RECORD EXCERPTS.
╭──

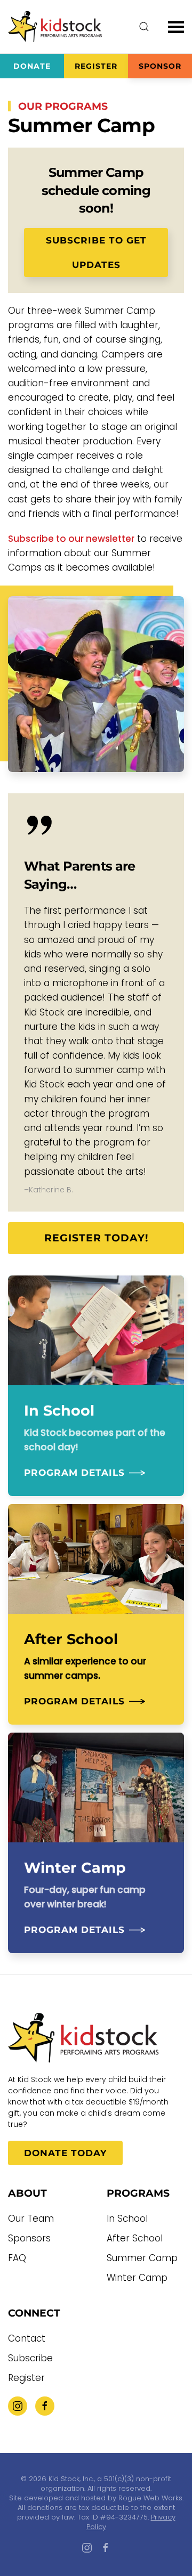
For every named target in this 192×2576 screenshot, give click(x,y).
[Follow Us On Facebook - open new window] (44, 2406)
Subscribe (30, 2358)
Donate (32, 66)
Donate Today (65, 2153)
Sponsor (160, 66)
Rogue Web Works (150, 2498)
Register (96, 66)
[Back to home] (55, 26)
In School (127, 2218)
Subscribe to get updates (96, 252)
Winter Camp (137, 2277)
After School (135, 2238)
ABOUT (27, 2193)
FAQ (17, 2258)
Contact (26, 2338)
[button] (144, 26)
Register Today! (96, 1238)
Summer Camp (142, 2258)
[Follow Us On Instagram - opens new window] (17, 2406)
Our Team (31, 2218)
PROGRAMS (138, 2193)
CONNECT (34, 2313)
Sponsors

╰──
╭──

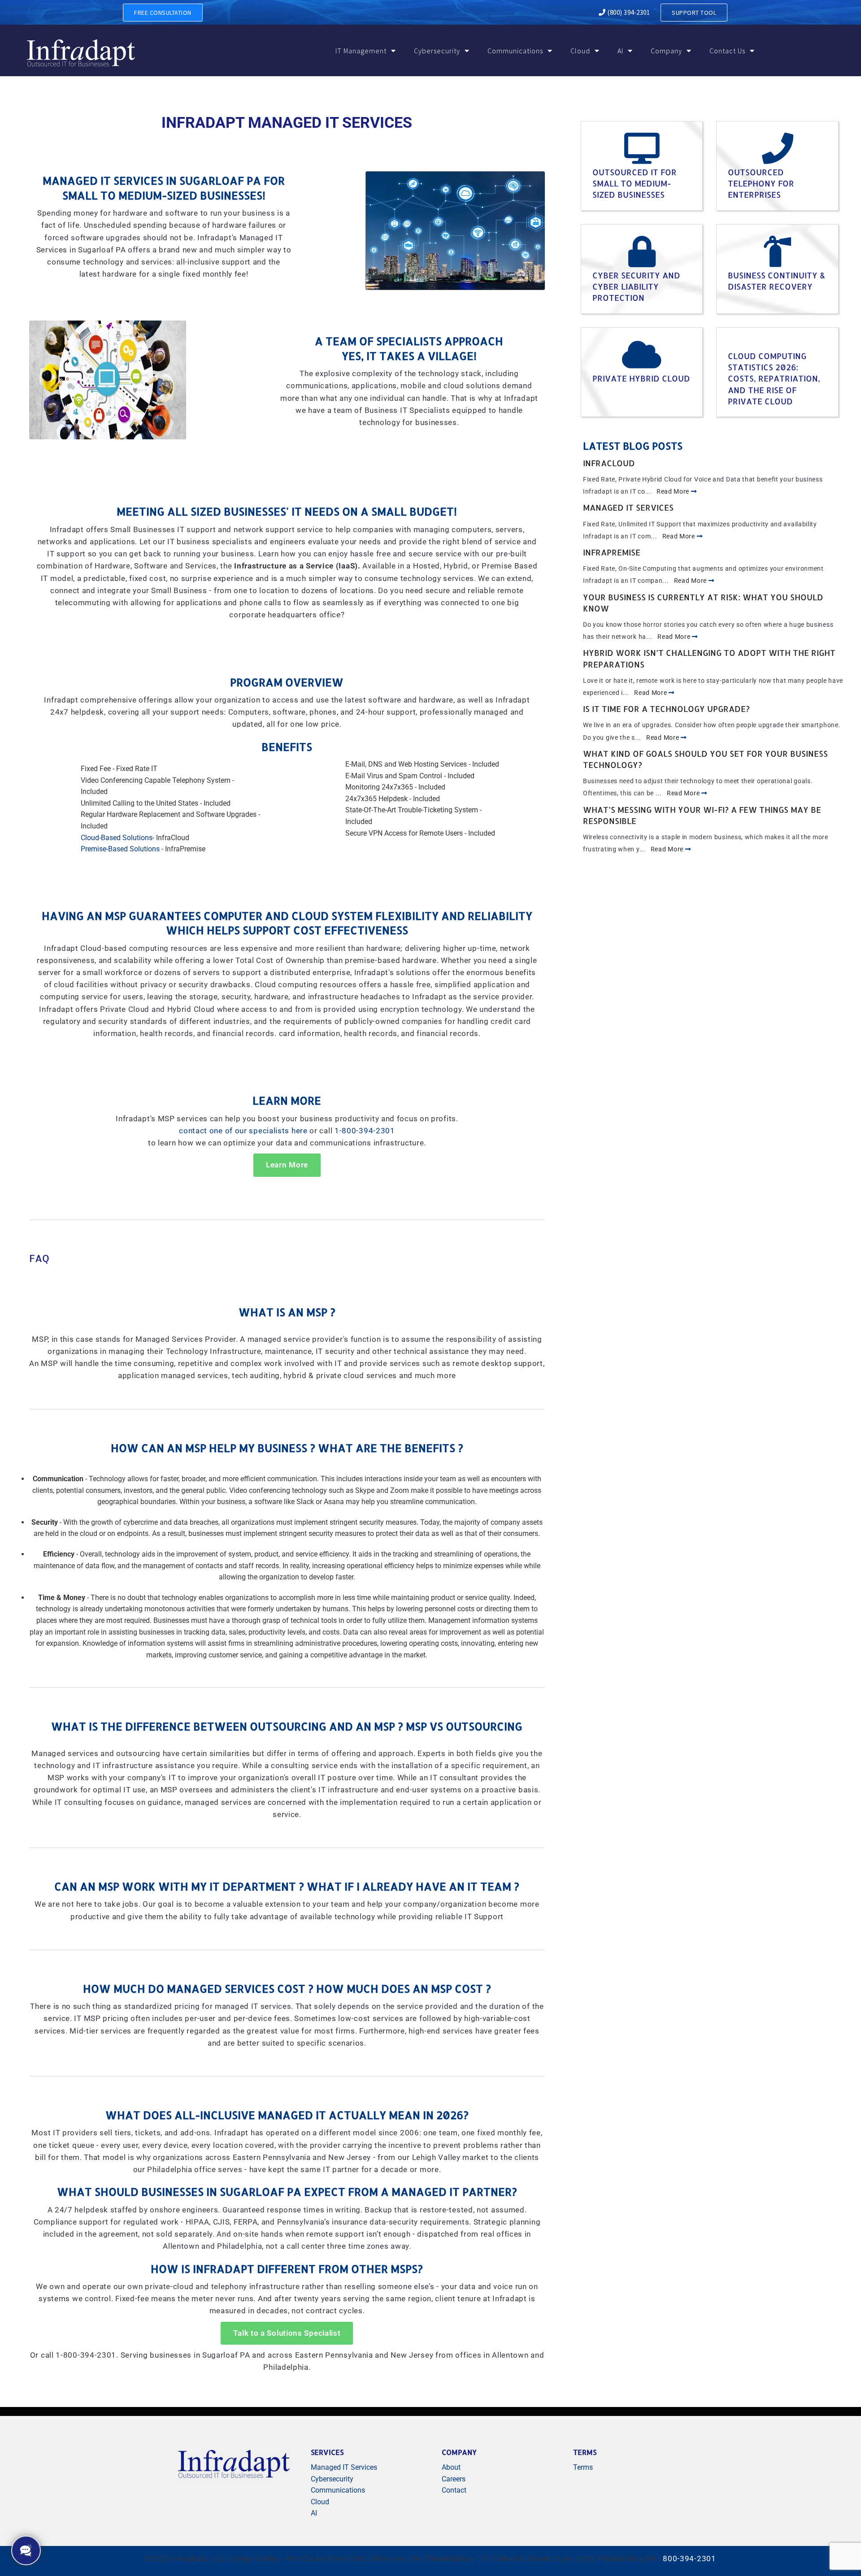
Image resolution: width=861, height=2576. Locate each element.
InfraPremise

╰──
╭──

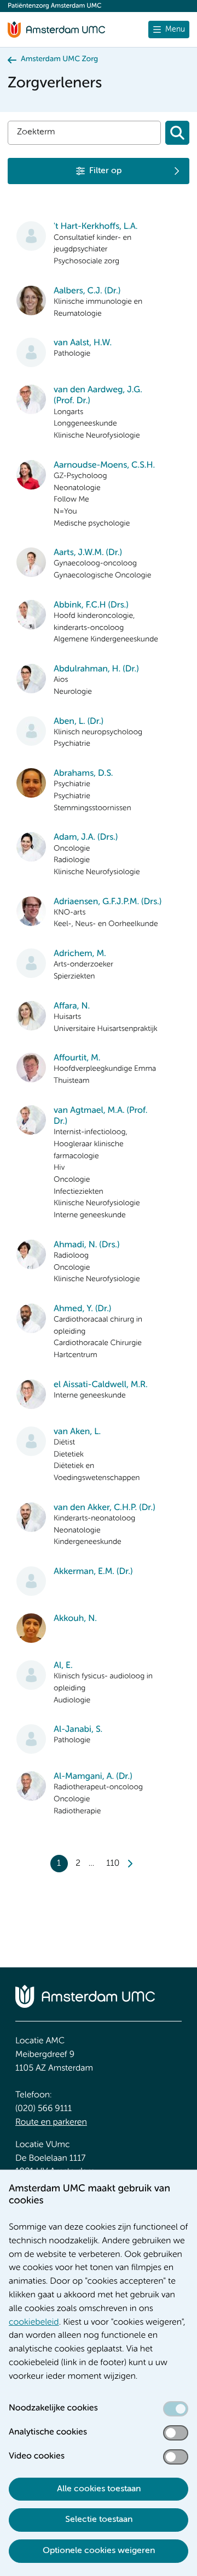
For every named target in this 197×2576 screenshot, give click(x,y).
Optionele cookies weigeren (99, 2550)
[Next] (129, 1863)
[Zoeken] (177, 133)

╰──

WHAT NEEDS TO BE DONE. Going through the entries above, show each line that contains "screenshot".

OUTPUT.
For every named target in this 192×2576 screenshot, give click(x,y).
For every named target in this 197×2576 screenshot, give click(x,y).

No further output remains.